Have you ever thought about how your bacon, almond milk or fish ends up on your table? In our globalized economy, regardless of season, fresh fruit can be shipped from one hemisphere to another to be stocked on supermarket shelves, and many of us enjoy a nearly endless choice of grains, vegetables, meats and snacks. But a surprising number of young children don’t realize that processed foods like chicken nuggets and cheese don’t exist from plants. How is a hot dog made? Where do where does our food come from?
Photographer George Steinmetz offers a remarkable look at landscapes, initiatives and customs that determine how the world eats. His new book, Feed the planetdescribes a decade spent documenting food production in more than three dozen countries on six continents, including 24 U.S. states.
More than 40 percent of our planet’s surface is formed and tends to produce crops and livestock.

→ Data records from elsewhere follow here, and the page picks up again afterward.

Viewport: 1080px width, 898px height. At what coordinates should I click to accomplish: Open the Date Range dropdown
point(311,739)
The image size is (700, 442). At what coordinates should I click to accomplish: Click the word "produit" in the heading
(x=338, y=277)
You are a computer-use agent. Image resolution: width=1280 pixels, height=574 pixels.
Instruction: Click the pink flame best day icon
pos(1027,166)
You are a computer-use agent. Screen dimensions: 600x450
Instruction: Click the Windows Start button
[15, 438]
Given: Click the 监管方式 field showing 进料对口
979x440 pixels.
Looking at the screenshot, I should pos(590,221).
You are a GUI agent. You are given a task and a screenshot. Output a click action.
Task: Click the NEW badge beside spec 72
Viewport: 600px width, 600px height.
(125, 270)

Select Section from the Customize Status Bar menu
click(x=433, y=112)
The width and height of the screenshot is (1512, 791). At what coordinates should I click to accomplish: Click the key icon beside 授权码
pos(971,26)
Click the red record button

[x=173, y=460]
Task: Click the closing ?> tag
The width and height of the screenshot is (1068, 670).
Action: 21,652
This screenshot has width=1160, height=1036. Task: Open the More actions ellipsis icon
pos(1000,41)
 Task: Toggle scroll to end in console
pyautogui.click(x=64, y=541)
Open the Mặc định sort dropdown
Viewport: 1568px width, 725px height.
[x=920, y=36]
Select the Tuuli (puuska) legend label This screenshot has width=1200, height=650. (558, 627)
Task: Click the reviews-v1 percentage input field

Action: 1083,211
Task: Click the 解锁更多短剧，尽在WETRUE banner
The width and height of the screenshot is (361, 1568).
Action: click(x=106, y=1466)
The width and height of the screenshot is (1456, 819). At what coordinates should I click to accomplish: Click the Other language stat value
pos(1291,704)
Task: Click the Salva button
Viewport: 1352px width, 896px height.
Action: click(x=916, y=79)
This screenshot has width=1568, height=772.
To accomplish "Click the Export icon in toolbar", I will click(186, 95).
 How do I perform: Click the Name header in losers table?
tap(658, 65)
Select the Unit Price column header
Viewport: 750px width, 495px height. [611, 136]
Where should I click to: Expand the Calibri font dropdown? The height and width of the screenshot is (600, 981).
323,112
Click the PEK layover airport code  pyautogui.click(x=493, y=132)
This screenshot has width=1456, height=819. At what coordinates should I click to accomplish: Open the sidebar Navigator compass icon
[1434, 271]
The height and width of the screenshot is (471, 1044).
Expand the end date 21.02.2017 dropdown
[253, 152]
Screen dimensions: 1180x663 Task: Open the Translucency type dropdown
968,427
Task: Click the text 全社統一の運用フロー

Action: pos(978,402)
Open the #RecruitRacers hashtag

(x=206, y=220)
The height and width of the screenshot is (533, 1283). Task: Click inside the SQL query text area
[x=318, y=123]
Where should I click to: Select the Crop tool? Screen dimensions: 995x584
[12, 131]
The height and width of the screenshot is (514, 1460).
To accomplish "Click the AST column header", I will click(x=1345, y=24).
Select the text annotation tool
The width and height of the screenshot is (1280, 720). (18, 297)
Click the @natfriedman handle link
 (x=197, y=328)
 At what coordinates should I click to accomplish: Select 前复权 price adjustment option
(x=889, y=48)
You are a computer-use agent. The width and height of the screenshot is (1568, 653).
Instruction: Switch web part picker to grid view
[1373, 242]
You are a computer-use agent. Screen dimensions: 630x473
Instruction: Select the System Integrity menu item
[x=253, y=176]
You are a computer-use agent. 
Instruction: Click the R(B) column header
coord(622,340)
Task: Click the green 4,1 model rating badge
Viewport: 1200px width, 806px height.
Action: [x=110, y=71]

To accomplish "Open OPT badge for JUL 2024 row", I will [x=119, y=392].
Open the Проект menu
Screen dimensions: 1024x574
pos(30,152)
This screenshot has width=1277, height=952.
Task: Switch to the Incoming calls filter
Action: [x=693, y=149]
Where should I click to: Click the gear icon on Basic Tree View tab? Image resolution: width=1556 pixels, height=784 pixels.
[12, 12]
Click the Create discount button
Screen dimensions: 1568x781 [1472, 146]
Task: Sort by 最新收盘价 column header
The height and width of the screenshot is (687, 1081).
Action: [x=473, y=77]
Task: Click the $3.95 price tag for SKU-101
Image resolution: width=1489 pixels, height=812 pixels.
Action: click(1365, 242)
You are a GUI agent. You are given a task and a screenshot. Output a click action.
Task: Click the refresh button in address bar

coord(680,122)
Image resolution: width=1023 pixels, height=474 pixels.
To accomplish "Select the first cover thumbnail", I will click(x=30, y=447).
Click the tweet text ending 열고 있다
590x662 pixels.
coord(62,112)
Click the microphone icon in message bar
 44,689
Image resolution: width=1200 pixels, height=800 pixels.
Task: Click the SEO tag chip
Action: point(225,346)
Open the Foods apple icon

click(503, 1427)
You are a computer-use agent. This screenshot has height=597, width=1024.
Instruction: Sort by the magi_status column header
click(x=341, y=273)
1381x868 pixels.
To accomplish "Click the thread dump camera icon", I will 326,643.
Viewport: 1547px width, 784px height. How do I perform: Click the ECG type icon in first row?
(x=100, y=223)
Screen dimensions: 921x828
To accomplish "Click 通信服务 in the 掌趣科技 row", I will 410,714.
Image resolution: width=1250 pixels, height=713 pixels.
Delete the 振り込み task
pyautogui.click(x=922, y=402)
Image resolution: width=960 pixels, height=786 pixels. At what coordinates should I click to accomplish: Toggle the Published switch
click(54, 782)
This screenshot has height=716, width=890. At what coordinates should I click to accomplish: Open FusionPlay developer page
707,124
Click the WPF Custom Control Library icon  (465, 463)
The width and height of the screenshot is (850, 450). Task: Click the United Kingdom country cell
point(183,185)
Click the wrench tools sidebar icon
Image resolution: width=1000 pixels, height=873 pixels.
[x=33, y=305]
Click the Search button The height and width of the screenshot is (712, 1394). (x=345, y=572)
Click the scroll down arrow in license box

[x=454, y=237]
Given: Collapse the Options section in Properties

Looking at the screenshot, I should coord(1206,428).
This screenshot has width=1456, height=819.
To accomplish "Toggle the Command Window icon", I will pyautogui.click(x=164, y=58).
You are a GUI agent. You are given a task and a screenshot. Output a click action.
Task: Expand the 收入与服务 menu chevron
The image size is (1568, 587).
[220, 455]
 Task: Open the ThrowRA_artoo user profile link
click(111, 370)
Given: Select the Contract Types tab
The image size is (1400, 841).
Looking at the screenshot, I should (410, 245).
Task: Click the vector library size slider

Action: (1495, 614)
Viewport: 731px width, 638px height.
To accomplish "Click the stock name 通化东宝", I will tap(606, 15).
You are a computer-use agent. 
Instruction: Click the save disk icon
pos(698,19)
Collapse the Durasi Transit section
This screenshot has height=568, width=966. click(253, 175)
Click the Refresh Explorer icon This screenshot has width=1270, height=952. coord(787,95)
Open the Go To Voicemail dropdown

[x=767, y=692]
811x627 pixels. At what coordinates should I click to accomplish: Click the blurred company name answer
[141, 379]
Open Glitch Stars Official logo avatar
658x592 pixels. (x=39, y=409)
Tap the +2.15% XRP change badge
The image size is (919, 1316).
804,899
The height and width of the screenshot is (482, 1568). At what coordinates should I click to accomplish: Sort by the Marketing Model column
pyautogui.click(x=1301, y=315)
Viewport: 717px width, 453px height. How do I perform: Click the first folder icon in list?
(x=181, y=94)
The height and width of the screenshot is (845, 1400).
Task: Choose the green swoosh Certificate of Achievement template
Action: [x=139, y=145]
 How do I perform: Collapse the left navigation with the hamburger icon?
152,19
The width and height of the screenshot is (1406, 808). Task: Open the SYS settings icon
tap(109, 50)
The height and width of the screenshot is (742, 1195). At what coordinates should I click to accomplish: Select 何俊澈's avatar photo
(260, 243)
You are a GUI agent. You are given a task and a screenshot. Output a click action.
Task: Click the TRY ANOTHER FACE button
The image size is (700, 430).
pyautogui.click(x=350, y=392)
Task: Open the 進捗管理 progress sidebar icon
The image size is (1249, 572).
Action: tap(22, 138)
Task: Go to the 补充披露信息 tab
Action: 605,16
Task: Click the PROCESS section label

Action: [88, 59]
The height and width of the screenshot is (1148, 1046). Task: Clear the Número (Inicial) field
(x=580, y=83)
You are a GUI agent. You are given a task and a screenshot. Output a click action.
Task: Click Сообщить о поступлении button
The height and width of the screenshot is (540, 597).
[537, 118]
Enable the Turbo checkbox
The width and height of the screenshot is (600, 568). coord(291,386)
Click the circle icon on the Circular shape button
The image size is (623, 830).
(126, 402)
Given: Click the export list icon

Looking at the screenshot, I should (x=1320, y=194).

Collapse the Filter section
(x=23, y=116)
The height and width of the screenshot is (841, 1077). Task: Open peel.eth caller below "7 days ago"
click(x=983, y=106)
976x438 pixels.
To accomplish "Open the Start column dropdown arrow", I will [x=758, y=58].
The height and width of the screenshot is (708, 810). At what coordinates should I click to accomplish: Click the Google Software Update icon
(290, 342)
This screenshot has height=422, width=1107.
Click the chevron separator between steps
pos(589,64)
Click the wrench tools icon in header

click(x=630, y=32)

From quirky 16th-century farm plots in rural Poland to cattle feedlots in Texas to a large-scale shrimp processing operation in India, food production is rarely seen on this scale. “He takes us to places most of us never see, even though our lives depend on it,” reads a statement for the book.
Studies have shown that large-scale agriculture and factory farming emit greenhouse gases into the atmosphere in an amount almost equal to CO2 emissions a third of all man-made emissions. The ongoing climate crisis can largely be traced back to fertilizers that release nitrous oxide; deforestation caused by agricultural expansion that releases more carbon dioxide into the air; and emissions from manure management, combustion, fuel use and more.
From a striking aerial vantage point, Steinmetz captures the beauty, ingenuity and stark reality of factories, aquaculture, family farms, food banks and vast agricultural operations. He explains how staples like wheat, rice, vegetables, fruit, meat and fish reach both domestic and international tables, addressing “one of humanity’s deepest needs, greatest pleasures and most pressing challenges.”
Buy a signed copy from the photographer websiteor take one Bookstore.